▶ **Records for the task**
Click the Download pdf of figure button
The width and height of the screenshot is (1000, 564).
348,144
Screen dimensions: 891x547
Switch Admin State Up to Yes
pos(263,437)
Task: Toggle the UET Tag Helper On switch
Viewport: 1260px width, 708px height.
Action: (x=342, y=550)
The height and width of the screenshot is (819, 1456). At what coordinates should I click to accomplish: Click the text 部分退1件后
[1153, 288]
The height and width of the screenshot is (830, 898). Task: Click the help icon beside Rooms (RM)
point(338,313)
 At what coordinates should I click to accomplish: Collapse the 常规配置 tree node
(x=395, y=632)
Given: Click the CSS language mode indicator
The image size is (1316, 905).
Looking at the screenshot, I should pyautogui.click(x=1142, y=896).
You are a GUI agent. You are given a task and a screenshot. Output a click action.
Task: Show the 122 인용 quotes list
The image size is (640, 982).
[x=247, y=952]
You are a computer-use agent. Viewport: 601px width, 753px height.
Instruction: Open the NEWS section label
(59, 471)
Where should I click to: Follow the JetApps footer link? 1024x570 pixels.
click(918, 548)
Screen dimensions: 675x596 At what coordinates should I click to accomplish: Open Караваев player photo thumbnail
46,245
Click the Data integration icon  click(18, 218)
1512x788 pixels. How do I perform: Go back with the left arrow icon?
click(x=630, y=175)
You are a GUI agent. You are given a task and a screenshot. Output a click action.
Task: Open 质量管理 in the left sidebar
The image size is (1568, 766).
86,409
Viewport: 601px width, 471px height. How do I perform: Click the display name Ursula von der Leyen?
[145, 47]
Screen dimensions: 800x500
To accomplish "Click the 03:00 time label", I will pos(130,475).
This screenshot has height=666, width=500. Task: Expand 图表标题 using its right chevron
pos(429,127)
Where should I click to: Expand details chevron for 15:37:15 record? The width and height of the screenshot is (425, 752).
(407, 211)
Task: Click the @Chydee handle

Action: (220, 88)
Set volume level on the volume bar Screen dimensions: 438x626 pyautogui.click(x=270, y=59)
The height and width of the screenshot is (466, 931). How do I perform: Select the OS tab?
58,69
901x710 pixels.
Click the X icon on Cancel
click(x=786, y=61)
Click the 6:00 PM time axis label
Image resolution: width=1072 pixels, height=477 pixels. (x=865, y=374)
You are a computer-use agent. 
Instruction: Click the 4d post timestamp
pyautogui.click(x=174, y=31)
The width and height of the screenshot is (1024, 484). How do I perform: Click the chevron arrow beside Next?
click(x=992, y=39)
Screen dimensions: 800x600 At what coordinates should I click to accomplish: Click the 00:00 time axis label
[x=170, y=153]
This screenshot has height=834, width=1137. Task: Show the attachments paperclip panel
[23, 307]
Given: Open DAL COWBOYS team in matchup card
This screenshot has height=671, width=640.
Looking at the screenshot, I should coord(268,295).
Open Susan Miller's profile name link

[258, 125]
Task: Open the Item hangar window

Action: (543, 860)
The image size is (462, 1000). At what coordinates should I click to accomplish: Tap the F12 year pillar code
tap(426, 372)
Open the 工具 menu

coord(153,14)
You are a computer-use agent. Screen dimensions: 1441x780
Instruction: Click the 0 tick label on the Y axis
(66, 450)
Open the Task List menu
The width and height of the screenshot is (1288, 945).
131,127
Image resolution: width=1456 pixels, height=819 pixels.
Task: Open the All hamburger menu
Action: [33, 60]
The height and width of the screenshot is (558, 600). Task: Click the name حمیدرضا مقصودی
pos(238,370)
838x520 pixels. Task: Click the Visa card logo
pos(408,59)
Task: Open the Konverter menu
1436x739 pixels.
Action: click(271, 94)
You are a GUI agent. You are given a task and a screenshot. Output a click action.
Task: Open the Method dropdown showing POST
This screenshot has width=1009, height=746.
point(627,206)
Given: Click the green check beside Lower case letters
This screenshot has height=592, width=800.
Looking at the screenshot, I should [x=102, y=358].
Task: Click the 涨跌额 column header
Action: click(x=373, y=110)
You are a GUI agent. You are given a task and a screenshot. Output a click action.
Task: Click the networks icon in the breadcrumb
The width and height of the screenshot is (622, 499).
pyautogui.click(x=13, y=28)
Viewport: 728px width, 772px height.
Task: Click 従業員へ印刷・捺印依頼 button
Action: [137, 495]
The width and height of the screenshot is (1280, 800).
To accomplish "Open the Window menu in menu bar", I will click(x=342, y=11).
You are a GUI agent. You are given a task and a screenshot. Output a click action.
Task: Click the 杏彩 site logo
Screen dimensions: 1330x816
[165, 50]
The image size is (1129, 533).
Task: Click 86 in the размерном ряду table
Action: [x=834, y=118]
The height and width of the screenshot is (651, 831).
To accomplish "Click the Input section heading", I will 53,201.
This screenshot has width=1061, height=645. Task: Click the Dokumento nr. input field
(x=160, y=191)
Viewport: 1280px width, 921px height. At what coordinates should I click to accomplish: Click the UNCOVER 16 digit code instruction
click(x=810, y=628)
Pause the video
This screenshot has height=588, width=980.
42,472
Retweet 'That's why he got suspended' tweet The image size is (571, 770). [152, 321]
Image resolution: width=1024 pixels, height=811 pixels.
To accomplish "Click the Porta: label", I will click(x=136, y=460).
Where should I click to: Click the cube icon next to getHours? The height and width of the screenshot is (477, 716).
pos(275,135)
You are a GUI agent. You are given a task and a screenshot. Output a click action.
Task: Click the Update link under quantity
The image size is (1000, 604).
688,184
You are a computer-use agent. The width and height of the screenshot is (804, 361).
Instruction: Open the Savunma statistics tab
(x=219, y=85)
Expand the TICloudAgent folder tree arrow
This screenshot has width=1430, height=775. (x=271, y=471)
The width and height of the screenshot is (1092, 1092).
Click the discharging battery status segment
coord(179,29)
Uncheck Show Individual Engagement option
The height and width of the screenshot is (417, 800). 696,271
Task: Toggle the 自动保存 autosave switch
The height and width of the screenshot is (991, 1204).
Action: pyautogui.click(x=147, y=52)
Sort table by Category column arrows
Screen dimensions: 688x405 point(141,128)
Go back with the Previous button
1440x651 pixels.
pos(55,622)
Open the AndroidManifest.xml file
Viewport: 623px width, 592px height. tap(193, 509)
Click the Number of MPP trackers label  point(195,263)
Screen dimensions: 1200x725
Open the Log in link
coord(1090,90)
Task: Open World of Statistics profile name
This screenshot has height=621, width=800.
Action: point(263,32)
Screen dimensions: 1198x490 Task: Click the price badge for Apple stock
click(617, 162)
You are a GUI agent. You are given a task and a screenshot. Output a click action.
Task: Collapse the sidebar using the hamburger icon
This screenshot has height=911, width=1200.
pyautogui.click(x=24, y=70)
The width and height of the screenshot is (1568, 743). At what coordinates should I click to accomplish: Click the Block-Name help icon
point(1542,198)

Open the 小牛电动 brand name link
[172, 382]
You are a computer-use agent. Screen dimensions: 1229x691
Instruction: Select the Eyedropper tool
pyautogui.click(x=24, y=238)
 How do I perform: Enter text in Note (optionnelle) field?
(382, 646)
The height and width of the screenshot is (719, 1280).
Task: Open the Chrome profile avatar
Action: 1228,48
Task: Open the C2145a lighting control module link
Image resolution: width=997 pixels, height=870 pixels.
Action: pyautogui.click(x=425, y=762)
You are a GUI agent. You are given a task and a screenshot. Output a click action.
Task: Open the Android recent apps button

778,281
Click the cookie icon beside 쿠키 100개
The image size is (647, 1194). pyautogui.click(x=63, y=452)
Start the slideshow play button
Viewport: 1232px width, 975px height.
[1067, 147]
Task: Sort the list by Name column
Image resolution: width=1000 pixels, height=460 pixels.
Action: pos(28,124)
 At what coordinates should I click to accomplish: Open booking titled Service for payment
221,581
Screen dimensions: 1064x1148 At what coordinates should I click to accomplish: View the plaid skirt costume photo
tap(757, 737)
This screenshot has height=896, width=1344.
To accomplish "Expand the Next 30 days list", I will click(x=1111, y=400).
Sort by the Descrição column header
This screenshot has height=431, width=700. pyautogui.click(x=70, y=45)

▶ **The problem**
Going through the listing above, tally the lines that contain the word "Toggle" and state the total alone.

▶ **Output for this task**
2